Alla scoperta del territorio

Emilia-Romagna

Caratteristiche del Territorio

Il territorio della regione è diviso in due parti: la parte settentrionale (47,8% della superficie complessiva) è pianeggiante, mentre le colline (27,1% del territorio) e le montagne (25,1%) si trovano nella fascia meridionale della regione. La grande pianura si affaccia al mare con una costa unita e uniforme, gli ampi arenili e il mare poco profondo si prestano molto bene all’intensa attività turistica balneare.

È notevole la rete di canali di derivazione che prelevano le acque dal Po per l’irrigazione. Si ha pertanto una “bassa” irrigua, dedicata all’allevamento per la produzione di latte e formaggio (Parmigiano-Reggiano e Grana Padano). Nel territorio dell’Emilia-Romagna ricadono due parchi nazionali, entrambi condivisi con la Toscana: il Parco nazionale delle Foreste Casentinesi, Monte Falterona e Campigna e il Parco nazionale dell’Appennino Tosco-Emiliano.

Caratteristiche Gastronomiche

L’Emilia Romagna è la patria del Tortellino, dei cappelletti, delle tagliatelle, conditi con dell’ottimo sugo alla bolognese, la variante più tipica come condimento utilizzato per questi primi piatti. A Reggio Emilia, vale la pena iniziare il pasto con un Erbazzone, una variante della più nota pizza con le verdure della tradizione partenopea, con spinaci, ed insaporita con cannella.

A Bologna la  deliziosa mousse di Mortadella, oppure Modena per gustare la Tigella, un tipico pane misto cotto su speciali pietre oppure Parma per la torta fritta, a base di farina. Impossibile, inoltre, non citare il Prosciutto Crudo di Parma, il Parmigiano Reggiano ed il Culatello, costosissimo ma prelibato affettato. Tra i dolci famoso è il Burlengo romagnolo, costituito da una miriade di ingredienti, tra cui primeggiano riso, farro e orzo oltre a mandorle e noci. Tipico del capoluogo il pan speziale bolognese con zucchero, pinoli mandorle e spezie varie.

Caratteristiche Enologiche

Sia in Emilia che in Romagna, sono presenti realtà enologiche di assoluta eccellenza. In Emilia, la parte occidentale della regione, sono particolarmente importanti i vini frizzanti dalle diverse varietà di Lambrusco.
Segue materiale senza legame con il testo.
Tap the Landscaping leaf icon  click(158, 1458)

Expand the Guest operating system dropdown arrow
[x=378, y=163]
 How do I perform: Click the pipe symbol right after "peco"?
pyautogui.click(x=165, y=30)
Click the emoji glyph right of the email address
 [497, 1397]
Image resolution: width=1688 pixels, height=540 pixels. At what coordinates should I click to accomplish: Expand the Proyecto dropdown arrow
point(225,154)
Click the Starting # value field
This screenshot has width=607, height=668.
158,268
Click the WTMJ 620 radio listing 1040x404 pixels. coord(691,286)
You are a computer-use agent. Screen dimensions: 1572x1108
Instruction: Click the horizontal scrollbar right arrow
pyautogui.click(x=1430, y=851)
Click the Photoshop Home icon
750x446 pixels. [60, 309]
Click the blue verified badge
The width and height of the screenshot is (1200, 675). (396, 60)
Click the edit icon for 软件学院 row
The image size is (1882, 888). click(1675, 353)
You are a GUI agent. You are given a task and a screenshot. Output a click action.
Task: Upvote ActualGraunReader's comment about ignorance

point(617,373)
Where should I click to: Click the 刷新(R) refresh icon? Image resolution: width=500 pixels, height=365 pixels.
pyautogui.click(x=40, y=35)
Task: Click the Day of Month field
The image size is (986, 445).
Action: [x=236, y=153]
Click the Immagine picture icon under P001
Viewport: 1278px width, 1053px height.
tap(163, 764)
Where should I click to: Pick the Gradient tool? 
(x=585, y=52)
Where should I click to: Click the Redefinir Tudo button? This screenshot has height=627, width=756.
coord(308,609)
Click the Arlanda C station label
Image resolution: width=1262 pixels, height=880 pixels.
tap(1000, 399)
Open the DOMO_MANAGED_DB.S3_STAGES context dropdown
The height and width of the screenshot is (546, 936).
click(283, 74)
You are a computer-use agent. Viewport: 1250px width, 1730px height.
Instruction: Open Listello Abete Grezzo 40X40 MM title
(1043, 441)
Nella parte orientale della regione, la Romagna, la produzione è prevalentemente dedita ai vini sia secchi che dolci, sia bianchi, con le uve Albana, Pignoletto, Trebbiano Romagnolo e Pagadebit (Bombino Bianco), che rossi, principalmente da uve Sangiovese. Le varietà internazionali più diffuse in Emilia-Romagna sono Chardonnay, Sauvignon Blanc, Cabernet Sauvignon e Merlot.